Kenneth Keegstra is a University Distinguished Professor in the MSU-DOE Plant Research Laboratory at Michigan State University and currently serves as Scientific Director of the Great Lakes Bioenergy Research Center. He also holds appointments in the Departments of Biochemistry & Molecular Biology and of Plant Biology at Michigan State University. Keegstra was born in 1945 in Grand Rapids, Michigan and lived in that area before moving to Traverse City, Michigan where he attended high school.
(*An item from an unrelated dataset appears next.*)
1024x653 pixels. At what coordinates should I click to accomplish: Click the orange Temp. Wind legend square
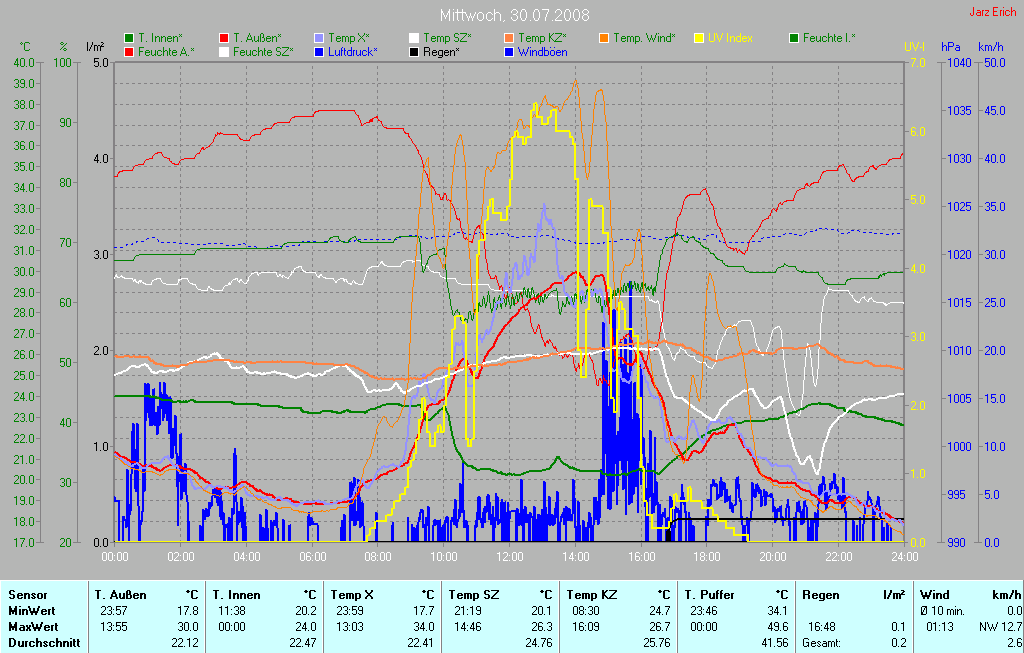pyautogui.click(x=605, y=38)
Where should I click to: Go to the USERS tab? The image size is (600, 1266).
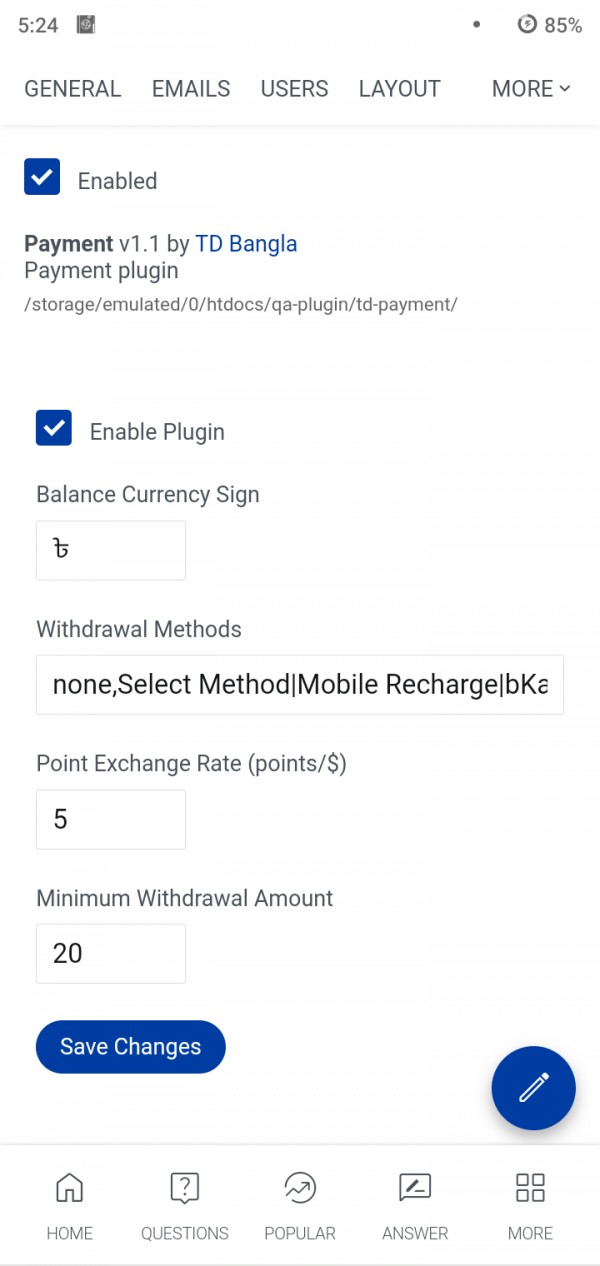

He graduated from Hope College in Holland, Michigan, with a degree in chemistry and received a PhD in biochemistry from the University of Colorado in 1971. Following postdoctoral work in the Biology Department at MIT he held a faculty position at the State University of New York at Stony Brook and then in the Botany Department at the University of Wisconsin-Madison from 1977 until his move to Michigan State University in 1993. He served as president of the American Society of Plant Biologists.

Research Interests

Kenneth Keegstra has studied several different research problems, but has focused most of his activities on studying the biogenesis of chloroplasts in higher plants and on investigating the structure and biosynthesis of plant cell wall polysaccharides. His laboratory spent many years studying the process by which proteins are transported from their site of synthesis within the cytosol into chloroplasts and subsequently directed to their proper location within the organelle. In recent years, most of his attention has focused on the biosynthesis of plant cell wall polysaccharides. His laboratory has focused on the identification and characterization of the genes and proteins responsible for the biosynthesis of xyloglucans and mannans; both significant components of plant cell walls. His interest in plant cell wall polysaccharides has led to his involvement in the Great Lakes Bioenergy Research Center, where the goal is to develop technology for converting plant cell wall components into liquid transportation fuels.